This cleavage specificity was confirmed using purified TnpB-RNP in which the protein and RNA components were produced by separate plasmids and a target plasmid carrying a 3’ flank and a 5’ TTGAT TAM pentanucleotide and a different guide sequence (Fig. IS200.38.C). The results showed a majority of double strand breaks in the supercoiled target plasmid to generate linear plasmids but also a significant level of nicked product. The TnpB-RNP was also active on a linear substrate. In both cases, use of a TnpB D191A mutant, part of the conserved RuvC DED catalytic triad, eliminated the reaction. Robust TnpB-mediated cleavage activity was observed and required both TAM and guide RNA sequences. Further sequence analysis revealed that cleavage occurred distal to the TAM sequence at the guide sequence boundary and was specific for cleavage on the bottom strand but showed some variation on the top strand (Fig. IS200.38). There are some differences however with Cas12. TnpB is a monomer and requires a single copy of reRNA ^[70].

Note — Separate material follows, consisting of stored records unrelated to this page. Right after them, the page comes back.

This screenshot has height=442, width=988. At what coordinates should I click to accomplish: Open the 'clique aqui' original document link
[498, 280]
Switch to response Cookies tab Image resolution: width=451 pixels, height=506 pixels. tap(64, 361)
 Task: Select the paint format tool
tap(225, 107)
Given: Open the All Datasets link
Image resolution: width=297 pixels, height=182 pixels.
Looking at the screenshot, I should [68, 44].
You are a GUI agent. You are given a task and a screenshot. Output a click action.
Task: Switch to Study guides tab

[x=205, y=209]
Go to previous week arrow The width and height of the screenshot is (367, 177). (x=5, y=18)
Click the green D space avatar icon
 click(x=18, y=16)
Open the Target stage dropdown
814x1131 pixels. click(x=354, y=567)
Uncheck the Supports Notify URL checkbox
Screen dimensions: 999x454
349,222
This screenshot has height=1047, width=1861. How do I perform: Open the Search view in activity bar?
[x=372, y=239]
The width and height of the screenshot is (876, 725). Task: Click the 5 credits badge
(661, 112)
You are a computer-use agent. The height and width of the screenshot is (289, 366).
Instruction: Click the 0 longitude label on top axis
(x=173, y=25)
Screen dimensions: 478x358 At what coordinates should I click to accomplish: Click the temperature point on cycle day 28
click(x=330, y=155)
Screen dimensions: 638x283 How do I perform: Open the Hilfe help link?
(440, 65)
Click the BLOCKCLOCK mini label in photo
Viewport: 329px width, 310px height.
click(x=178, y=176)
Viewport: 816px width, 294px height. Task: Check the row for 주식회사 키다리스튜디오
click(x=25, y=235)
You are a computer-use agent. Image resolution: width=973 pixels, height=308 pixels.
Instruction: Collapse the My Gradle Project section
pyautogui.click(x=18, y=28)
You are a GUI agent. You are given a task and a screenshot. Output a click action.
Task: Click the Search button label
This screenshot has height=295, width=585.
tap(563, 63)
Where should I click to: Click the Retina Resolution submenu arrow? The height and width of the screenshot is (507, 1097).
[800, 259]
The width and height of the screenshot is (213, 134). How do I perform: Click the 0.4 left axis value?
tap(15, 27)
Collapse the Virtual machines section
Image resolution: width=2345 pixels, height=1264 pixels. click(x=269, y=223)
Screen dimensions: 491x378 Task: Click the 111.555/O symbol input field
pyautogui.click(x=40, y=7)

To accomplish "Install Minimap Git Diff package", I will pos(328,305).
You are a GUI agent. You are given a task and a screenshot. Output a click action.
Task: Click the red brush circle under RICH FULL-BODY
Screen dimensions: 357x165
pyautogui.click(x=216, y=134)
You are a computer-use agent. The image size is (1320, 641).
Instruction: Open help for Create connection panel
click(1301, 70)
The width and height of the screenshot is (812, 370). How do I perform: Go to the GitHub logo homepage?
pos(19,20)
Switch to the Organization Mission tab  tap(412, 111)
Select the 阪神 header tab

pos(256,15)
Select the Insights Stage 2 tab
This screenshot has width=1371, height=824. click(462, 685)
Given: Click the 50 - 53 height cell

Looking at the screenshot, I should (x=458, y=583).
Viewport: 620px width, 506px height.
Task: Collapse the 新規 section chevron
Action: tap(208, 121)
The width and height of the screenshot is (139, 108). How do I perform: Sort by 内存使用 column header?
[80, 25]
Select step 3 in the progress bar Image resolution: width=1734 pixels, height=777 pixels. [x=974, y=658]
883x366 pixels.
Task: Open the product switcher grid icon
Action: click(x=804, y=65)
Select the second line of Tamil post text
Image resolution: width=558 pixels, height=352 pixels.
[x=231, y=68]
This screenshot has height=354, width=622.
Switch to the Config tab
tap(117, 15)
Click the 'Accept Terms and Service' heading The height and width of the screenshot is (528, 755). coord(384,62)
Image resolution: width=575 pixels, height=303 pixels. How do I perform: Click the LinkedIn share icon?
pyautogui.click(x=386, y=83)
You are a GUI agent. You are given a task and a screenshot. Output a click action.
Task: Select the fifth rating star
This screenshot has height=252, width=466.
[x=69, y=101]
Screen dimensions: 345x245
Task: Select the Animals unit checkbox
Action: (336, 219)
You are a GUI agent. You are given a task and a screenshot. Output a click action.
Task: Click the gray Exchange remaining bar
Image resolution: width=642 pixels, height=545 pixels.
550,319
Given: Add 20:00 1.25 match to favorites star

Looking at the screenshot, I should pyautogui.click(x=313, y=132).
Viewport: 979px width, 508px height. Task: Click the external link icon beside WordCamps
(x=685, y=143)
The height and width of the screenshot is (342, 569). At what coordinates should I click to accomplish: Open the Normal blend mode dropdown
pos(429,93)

Fig. IS200.39. Cas9 cleavage was: TAM (PAM) proximal (3 nts from TAM for the target and 8 and 12 nts for the non-target strands; that the RNP protected DNA from ExoIII digestion 19 nts upstream of the TAM on the target and 6 downstream on the non-target strand.

Moreover, in vivo, TnpB expression together with reRNA from one plasmid resulted in loss of a second plasmid carrying the reDNA target (interference), presumably as a result of cleavage at the target site and linearisation of the plasmid. This of course may explain the inhibitory effect of TnpB originally observed by Pasternak et al. ^[64].

Additionally, the authors were able to demonstrate that the system functions in eukaryotic cells opening the possibility that it could be suitably modified for gene editing.

A similar study by Altae-Tran et al.^[66] using purified TnpB from a less well characterised tnpB gene of Alicyclobacillus macrosporangiidus, showed that the protein catalysed cleavage of both double- and single-stranded DNA targets in both a TAM-dependent and TAM independent manner. As in the case of TnpB_ISDra2, A. macrosporangiidus TnpB-associated guide RNA was identified and derived from the 3’ end of the tnpB gene. In this case, the TAM appeared to be the tetranucleotide TCAC.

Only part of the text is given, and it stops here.